§ RECORDS PROVIDED:
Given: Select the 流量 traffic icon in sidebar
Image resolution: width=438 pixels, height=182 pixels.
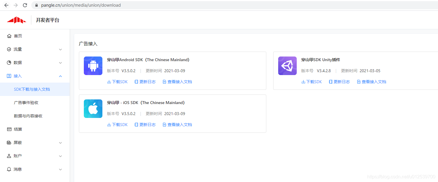Looking at the screenshot, I should tap(9, 49).
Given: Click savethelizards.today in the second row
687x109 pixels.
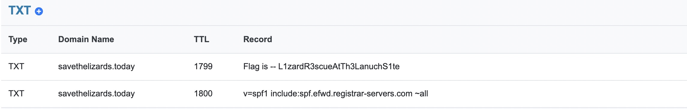Looking at the screenshot, I should (x=96, y=94).
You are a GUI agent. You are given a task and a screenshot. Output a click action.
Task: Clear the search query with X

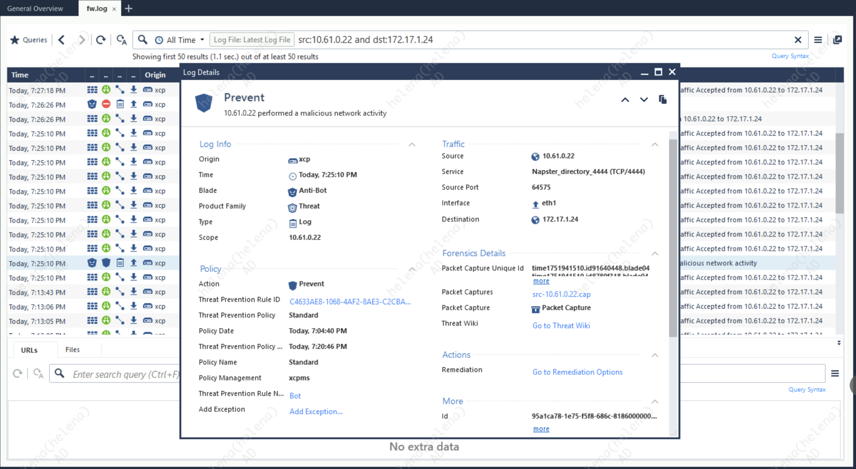798,40
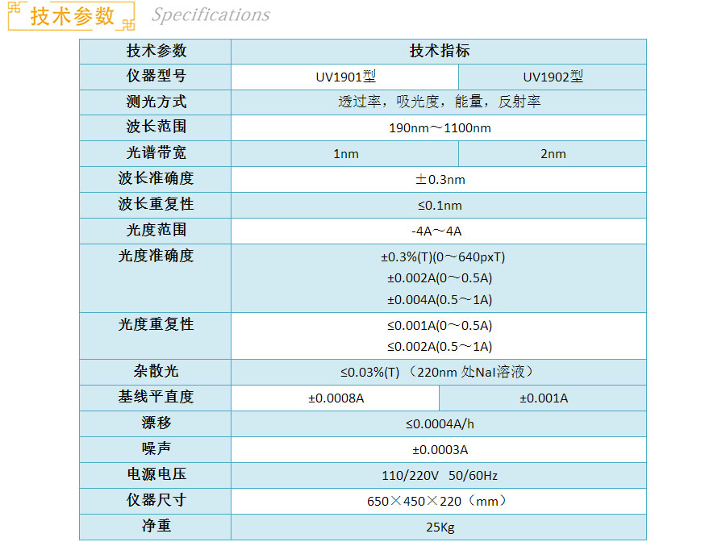Viewport: 726px width, 542px height.
Task: Select the UV1901型 model cell
Action: point(345,77)
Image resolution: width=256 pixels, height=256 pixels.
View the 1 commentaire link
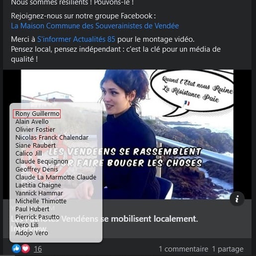click(183, 249)
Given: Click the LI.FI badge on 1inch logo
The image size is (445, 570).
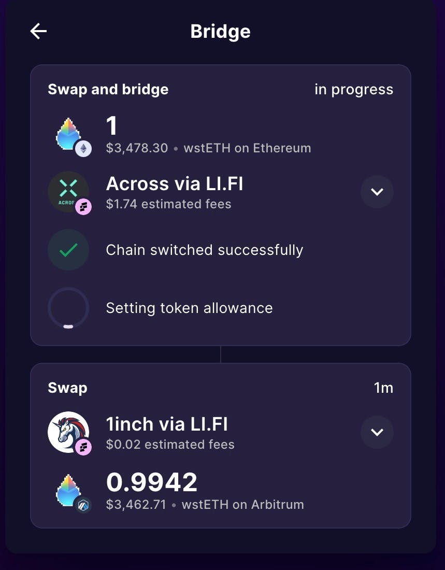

§ WHAT IS ASKED: Copy every line of the records above verbatim, omitting the pictures.

§ FINAL RESULT:
Given: Select the 流量 traffic icon in sidebar
Image resolution: width=438 pixels, height=182 pixels.
Looking at the screenshot, I should tap(9, 49).
Given: Click savethelizards.today in the second row
687x109 pixels.
Looking at the screenshot, I should (x=96, y=94).
You are a GUI agent. You are given a task and a screenshot. Output a click action.
Task: Clear the search query with X

798,40
Viewport: 726px width, 542px height.
Task: Select the UV1901型 model cell
Action: point(345,77)
Image resolution: width=256 pixels, height=256 pixels.
View the 1 commentaire link
click(183, 249)
Given: Click the LI.FI badge on 1inch logo
The image size is (445, 570).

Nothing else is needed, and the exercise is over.